By Stacy Thomas
Fans and patrons of the arts can enjoy an indoor art festival of sorts year round at Copper Moon Gallery in New Albany. Owner Kim Murphy Johnson has been the director of Sellersburg’s Art in Speed Park for the last 20 years. Then, On Nov. 1, 2013, Johnson opened her gallery in a quaint, yet beautifully renovated historic building at 221 Pearl St., putting art back into the heart of downtown New Albany.
“This building was built in the 1800s. The white tin ceiling, wood floors and brick walls make a natural backdrop for the art work,” Johnson said. “I have always wanted to open a gallery. Why should you have to wait every season to see new art? I love the pleasure people experience when they connect with the right piece. Art is emotion.”

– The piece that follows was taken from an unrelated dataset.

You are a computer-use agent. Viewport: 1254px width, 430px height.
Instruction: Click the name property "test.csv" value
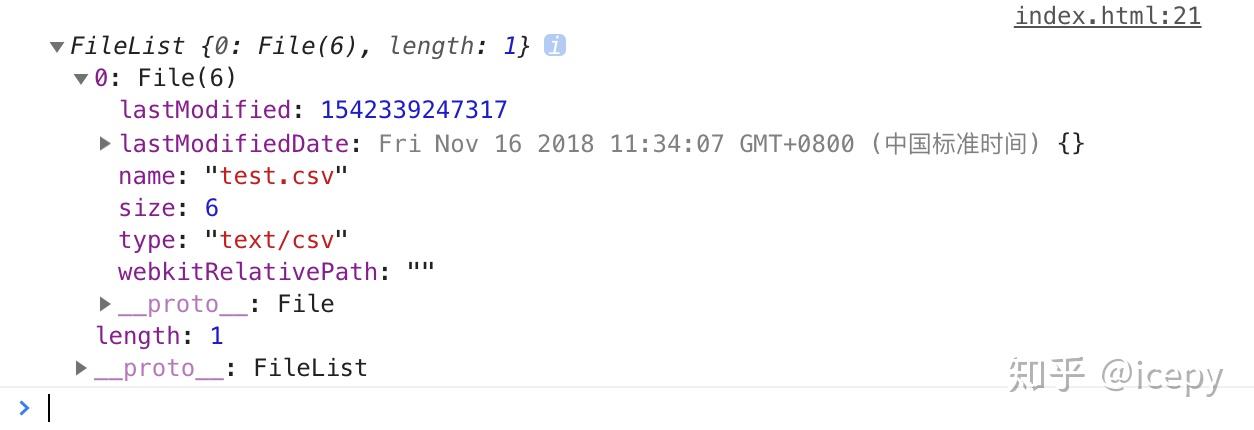tap(276, 175)
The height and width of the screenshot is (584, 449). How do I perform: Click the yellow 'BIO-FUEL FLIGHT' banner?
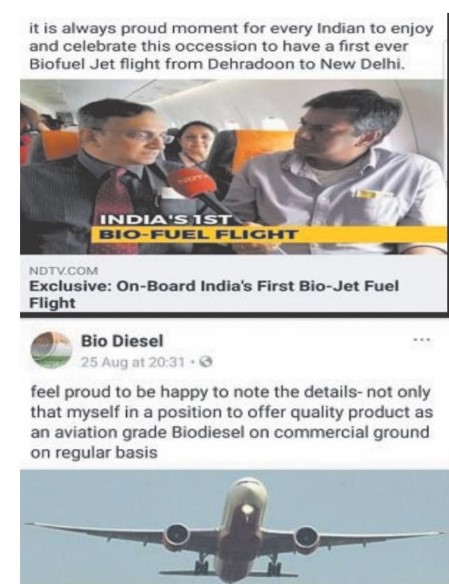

Copper Moon is a gallery of American artists and craftspeople from across the nation. Johnson travels to art fairs and shows across the country – personally curating a collection – to bring back the experience of an art fair to her customers. “I have found my favorite artists and art pieces and brought them inside, under one roof, year-round,” Johnson said.
Johnson, who believes that art should be available and affordable to everyone, and even offers a flexible payment plan to customers, admits to having small pangs of heartbreak when her favorite pieces sell. “I choose things I would buy for myself, or put in my own home, or give away as gifts. I truly love what I do – the art and the artists,” she said.
Born and raised in New Albany, Johnson has a vested interest in her hometown and is excited about the energy emerging downtown. “People are really starting to take ownership of Southern Indiana. I am one of many who take pride and have love and passion for this region. I stay diligent to make things happen and make a difference in my community.”
Although not an artist herself, Johnson is creative in many ways and has a natural eye. She describes Copper Moon as an extension of her home, inviting guests to touch the work and really feel it. Johnson is passionate about the artists represented in her gallery and knows them personally. “I pride myself on my ability to explain the techniques behind the work, and tell the story of the piece,” she said. “It is an honor to provide a venue to introduce their craft and work to a new audience of people. People often walk in and ask, ‘Am I in New Albany?’”
Owner presence is important to Johnson, and you can often find her working in her own gallery. “I celebrate the heart of the people who love, care, and work their (tails) off to bring art to Southern Indiana. Buying a piece of art is a memorable experience, and life is about making memories.”